Islamic terrorists are encouraging their supporters, who can write in English, to get on American web sites and pretend to be friends or family members of American soldiers or marines. The "media jehadis" are instructed to tell stories in line with the anti-war tone of American and European media. Things like soldiers committing suicide because they were forced to take part in atrocities in Iraq. Or wounded soldiers suffering, or killing themselves, because of the poor care and abuse they have received from the army. The media jihadis are told to make it sound like they are simply passing on what a soldier said, not to pretend to be a soldier or marine. Media jihadis are told not to discuss anything from the Moslems side, and Moslems should only be referred to as innocent victims. Never mention the Sunni-Shia conflict or Islamic terrorism. Posters should not stick around for discussions, lest they be found out. Care should be taken to select screen names similar to other English speaking posters. Keep messages simple, so as not to betray the fact that you are not a native English speaker.
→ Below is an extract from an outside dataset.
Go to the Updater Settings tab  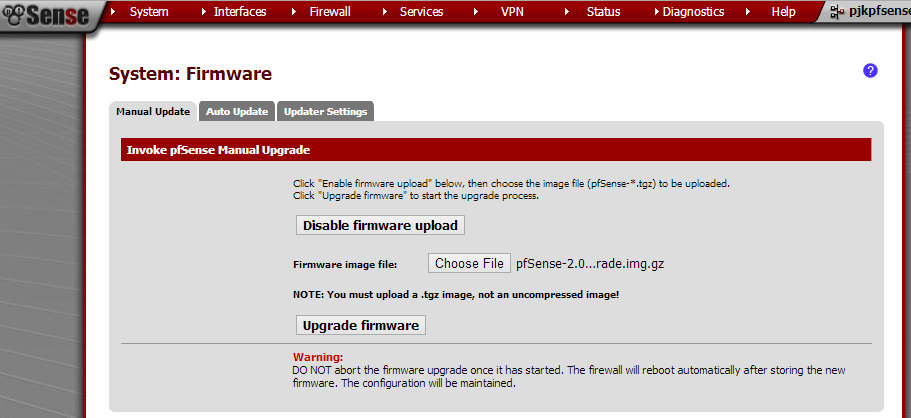point(326,111)
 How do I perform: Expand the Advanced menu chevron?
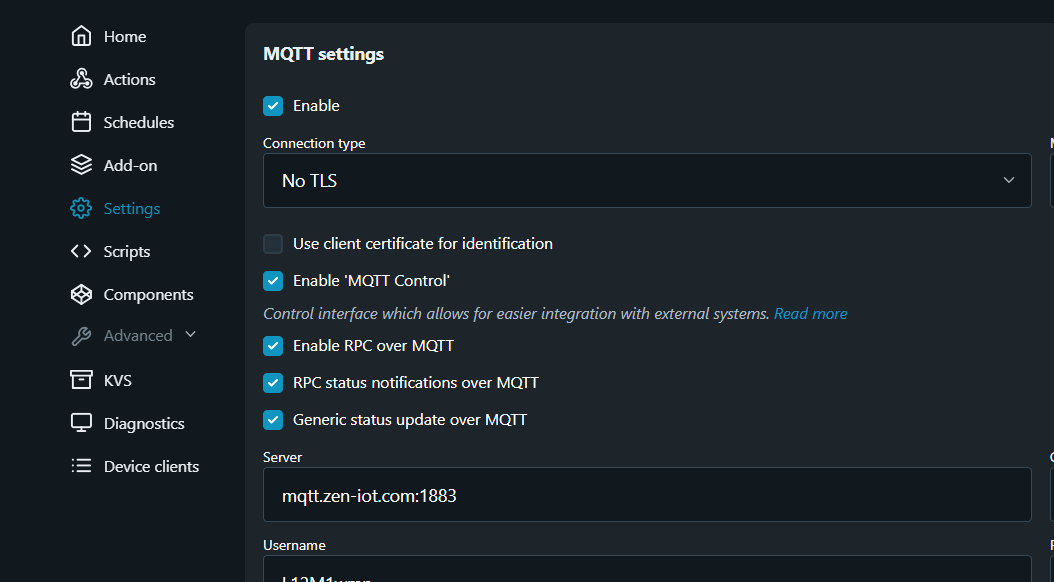click(x=190, y=334)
Until now, the people who told us heart wrenching stories about wounded suffering soldiers who commit suicide has been left to the American MSM and the denizens of the internet via Kos or DU. These people will now get help.
Of course they really don't need help because the NY Times is already in their corner and is busy writing stories about women soldiers who are subject to multiple rapes and war injuries in Iraq even though they have never been to Iraq.
The March 18 Sunday New York Times Magazine cover story was a gripping account of the emotional problems some female veterans suffer as results of their war experiences, sexual assaults or both.
One of the women featured in the story was a former builder constructionman Amorita Randall, 27, who served six years as a Seabee. Randall told the Times that while in the Navy, she was raped twice — in 2002 while she was stationed in Mississippi, and again in Guam in 2004. She also told the Times that she served in Iraq in 2004, which the Times reported as fact but which it now appears was not the case.